Harry Markopolos was a Wall Street numbers-cruncher guy who was the first to figure out -- or at least the first to tell the truth -- that Bernard Madoff was running a ponzi scheme. He doggedly pursued the story in spite of threats to him and his family. It took almost ten years before anyone dared to listen and stop Madoff.

It's a fascinating story of heroics and cowardice. The documentary also includes interviews with some of the people wiped out by Madoff. Seal of approval.

Second movie is Trouble With The The Curve.

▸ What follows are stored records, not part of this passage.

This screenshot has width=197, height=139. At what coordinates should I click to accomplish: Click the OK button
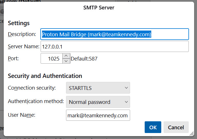[153, 127]
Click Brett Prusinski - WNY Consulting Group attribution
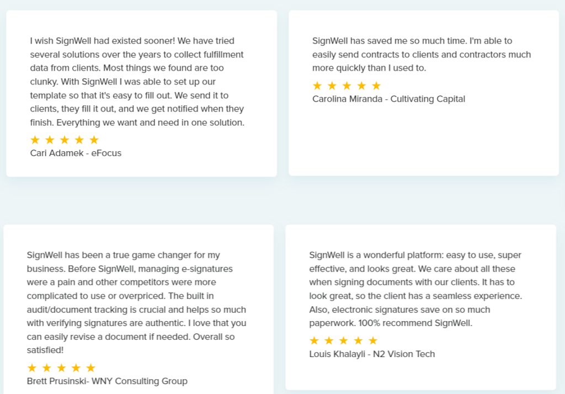The width and height of the screenshot is (565, 394). pyautogui.click(x=107, y=381)
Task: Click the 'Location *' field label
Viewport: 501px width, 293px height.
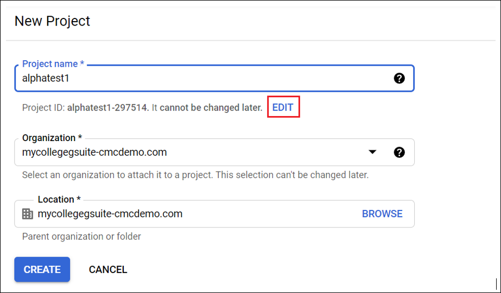Action: [60, 200]
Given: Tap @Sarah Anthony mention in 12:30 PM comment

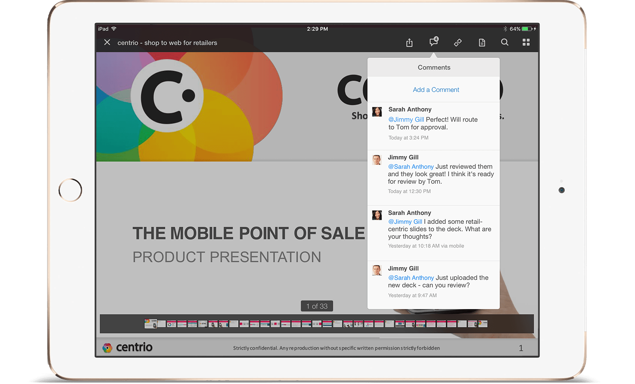Looking at the screenshot, I should 411,167.
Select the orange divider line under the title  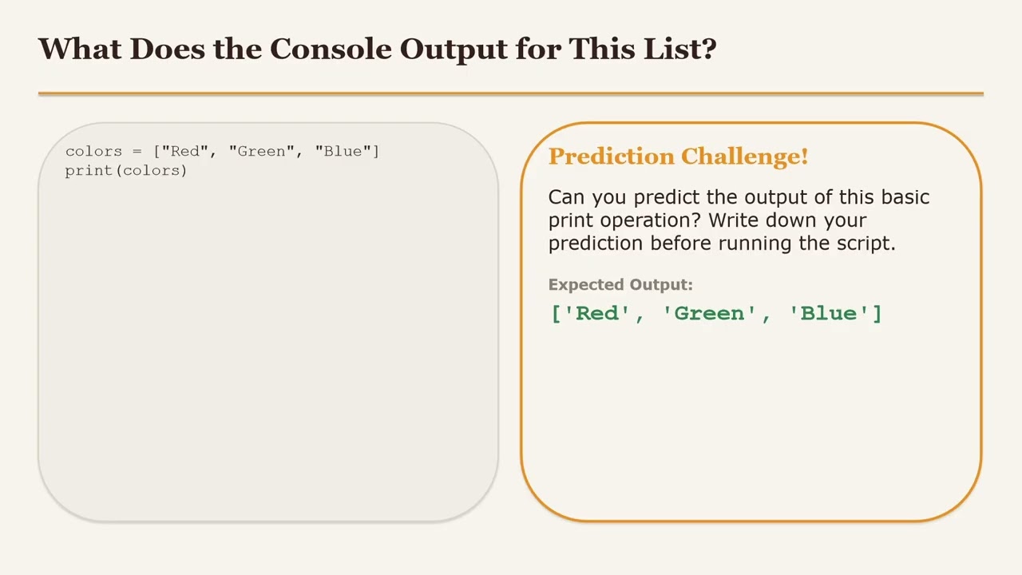511,93
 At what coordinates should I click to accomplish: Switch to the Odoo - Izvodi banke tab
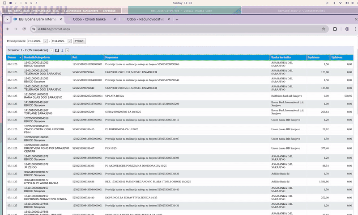[90, 20]
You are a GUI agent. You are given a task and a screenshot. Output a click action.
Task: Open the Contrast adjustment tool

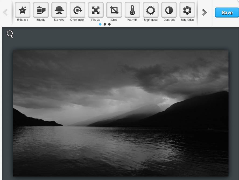point(169,10)
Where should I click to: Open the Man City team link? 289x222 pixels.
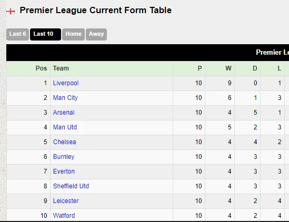click(x=65, y=98)
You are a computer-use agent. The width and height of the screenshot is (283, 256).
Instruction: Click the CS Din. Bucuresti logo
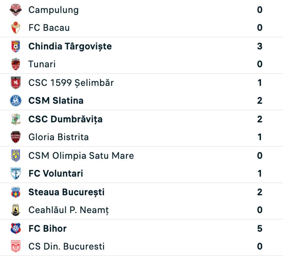[x=16, y=247]
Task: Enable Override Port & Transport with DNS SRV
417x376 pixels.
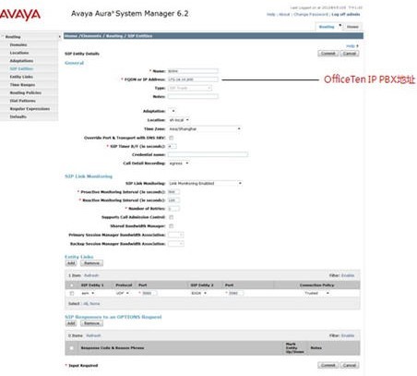Action: [x=172, y=138]
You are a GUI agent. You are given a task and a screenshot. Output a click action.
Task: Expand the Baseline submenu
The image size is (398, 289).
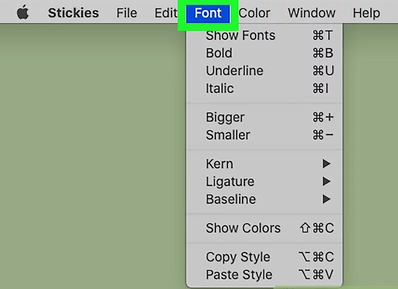click(230, 199)
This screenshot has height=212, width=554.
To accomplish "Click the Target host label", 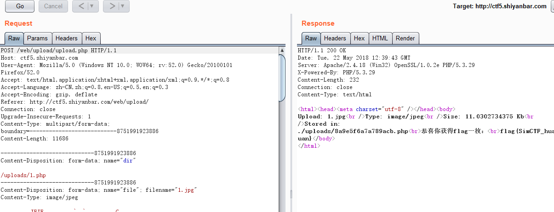I will [x=499, y=6].
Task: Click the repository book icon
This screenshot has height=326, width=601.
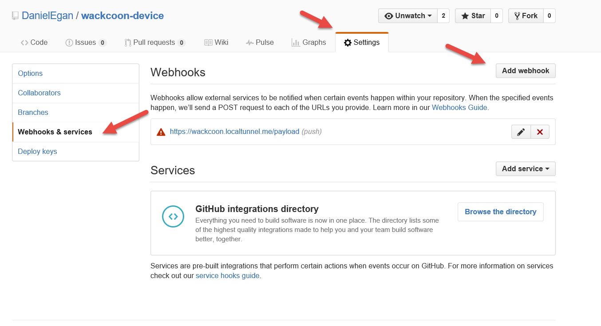Action: [16, 16]
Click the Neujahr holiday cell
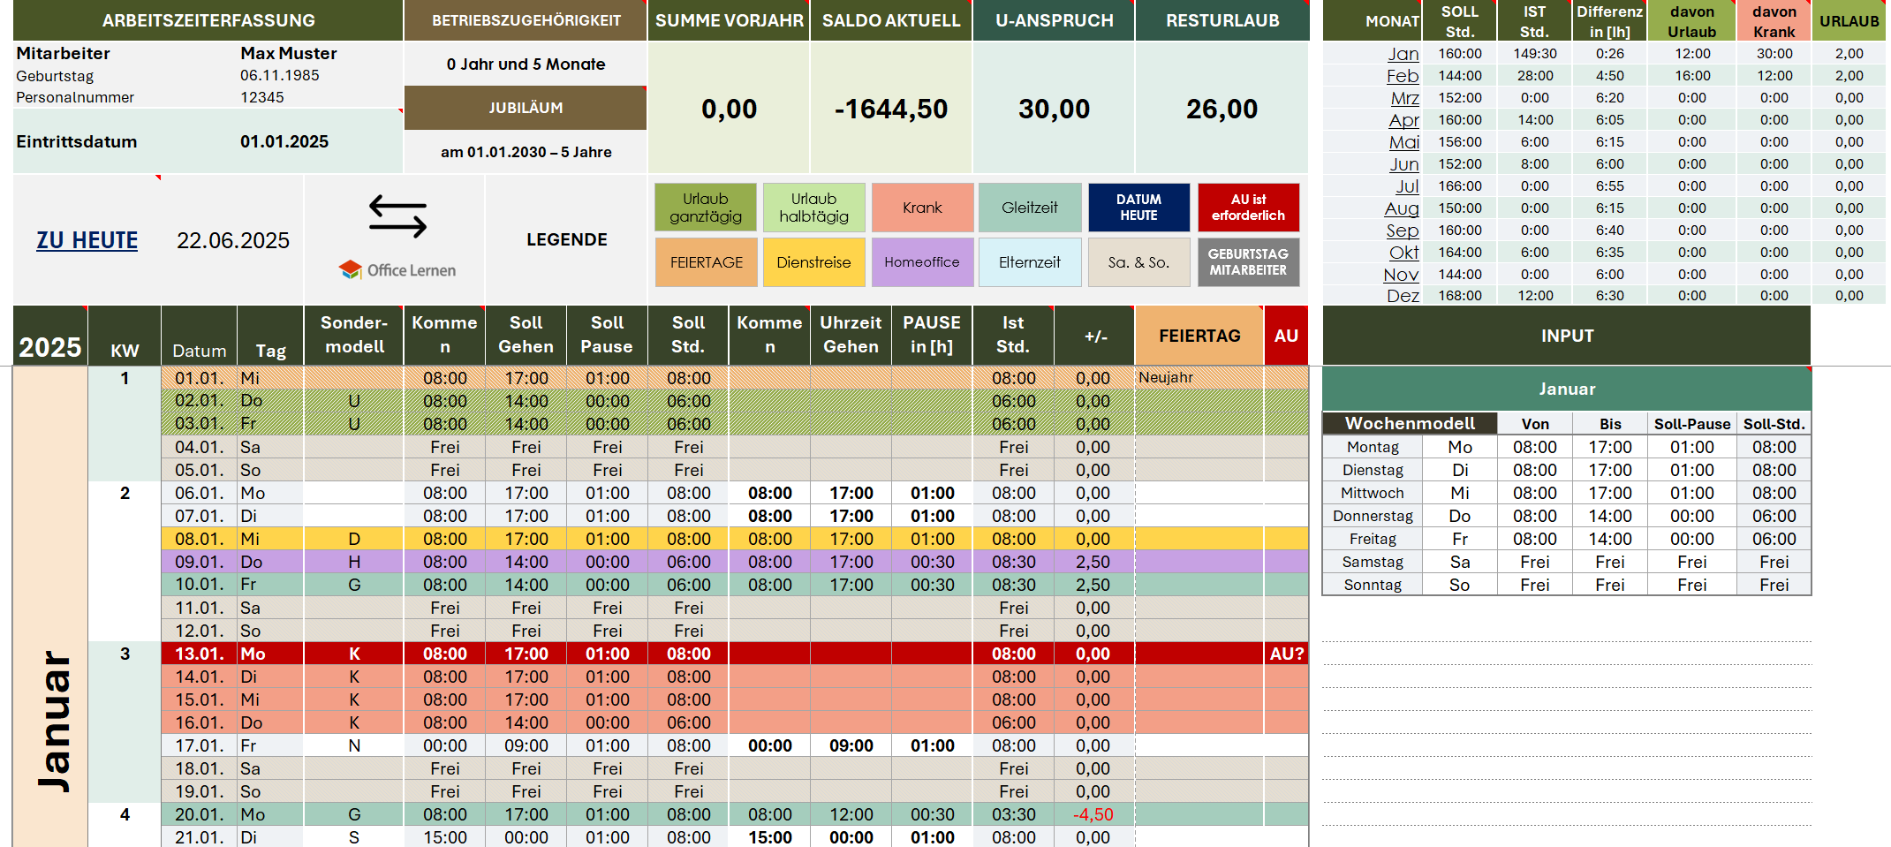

This isn't just a baseball movie. It's about relationships. I thought it was interesting -- sometimes sad and sometimes amusing. I'm not a Clint Eastwood fan, but he's okay in this. Amy Adams plays his daughter. I love her. Seal of approval.

For you Downton Abbey fans, here's a link The Hurricane sent me:,91226/. The link will take you to a review of the show that focuses on the most recent episode and how gender roles come into play on the show. I thought it was interesting that after Lady Cora gave Lord Grantham and the pompous ass doctor a dressing down for allowing Sybil to die that she banned Robert from their bed. It's the only recourse she has to keep him away from her. If she divorced him, then she'd be penniless and without status.

If you read the review, beware of the comments that follow it. Some numb nuts put in repeated comments stating what will happen in the last episode of the season. I already knew, but I don't want it to be spoiled for you.

Thank you for all your kind wishes. I promise I'm resting and drinking lots of water. I feel great when I'm asleep. The problem is being awake and thinking, Oh, my I think I'm gonna die. The CDC has declared an epidemic.



P.S. I'm reading blogs part of the time when I'm awake so I'm keeping up with you. It makes me feel better to know you're out there.